The i860's signature feature is its Global Positioning System capability, which allows it to offer location-specific data such as business listings (it can list gas stations by their prices) and driving directions (which you can request by speaking the name of a destination). This feature could be done more elegantly -- for instance, it displays driving directions a bit too slowly, causing it to miss turns that come in rapid succession -- but it beats what other phones offer.

Its battery, however, yielded only three hours of talk time, and our test i860 started picking up scratches after a few days.

Sprint's Sanyo MM-5600.
Sprint's Sanyo MM-5600.
Sprint's Sanyo MM-5600 ($280) looks and feels like a thicker version of a standard flip phone. Its camera is better than most, with a 1.3-megapixel resolution. It also supports Sprint's walkie-talkie ReadyLink service.

But its best feature is what you can add to it-- an included USB cable and 16 MB MiniSD card allow you to copy over MP3 and AAC music files for playback on the phone. You can also download and watch videos from Sprint's Web site, although our viewing was often interrupted by pauses.

T-Mobile's Motorola A630 ($300) features a standard keypad and a small grayscale display on the outside, but flips open to reveal a small QWERTY-layout keyboard and a larger color screen.

T-Mobile's Motorola A630.
T-Mobile's Motorola A630.
This setup makes the A630 extremely convenient for e-mail, text messaging, managing address books and jotting down notes.
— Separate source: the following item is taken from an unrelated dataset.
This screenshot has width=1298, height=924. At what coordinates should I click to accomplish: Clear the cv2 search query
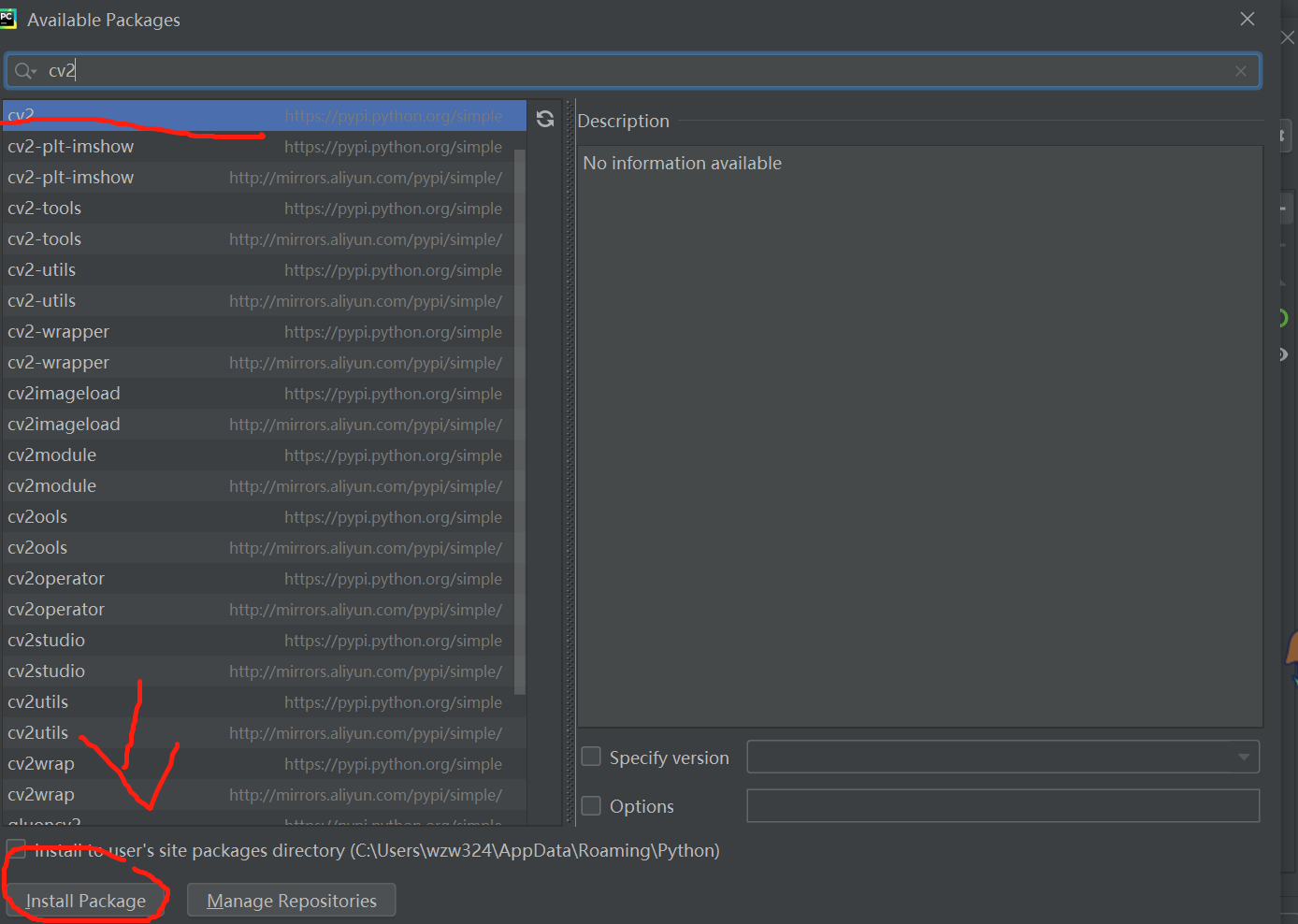tap(1241, 70)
But it's awkward to hold the phone to your face with the keyboard opened (use the built-in speakerphone instead).

The controls also demand some practice, with an onscreen labels that don't line up with the function keys they're supposed to describe. Talk time was just under three hours.

Verizon's relatively hefty LG VX8000 ($130) supports Verizon's EV-DO data service, which allows downloads at near-DSL speeds with only momentary waits to get online. This allows this phone to download news, sports, weather and entertainment video clips (Verizon charges $15 a month for this "VCast" service), with playback starting within seconds of your choosing a clip among the hundreds offered.

Verizon's LG VX8000.
Verizon's LG VX8000.
Other content costs extra, such as music videos that sell for $4 each. Although the VX8000 includes an MP3 player and stereo headset, you can't play your own songs, only those bought from Verizon. In a similar vein, photos taken with the VX8000's camera are held hostage: You can only send them to your computer via e-mail, at 25 cents each. Talk time clocked in at slightly over four hours.

Each of these phones has some special feature -- but none combine them all. The stylish, rapid-downloading, GPS-enabled, music-playing phone that we all want remains tragically absent from the market.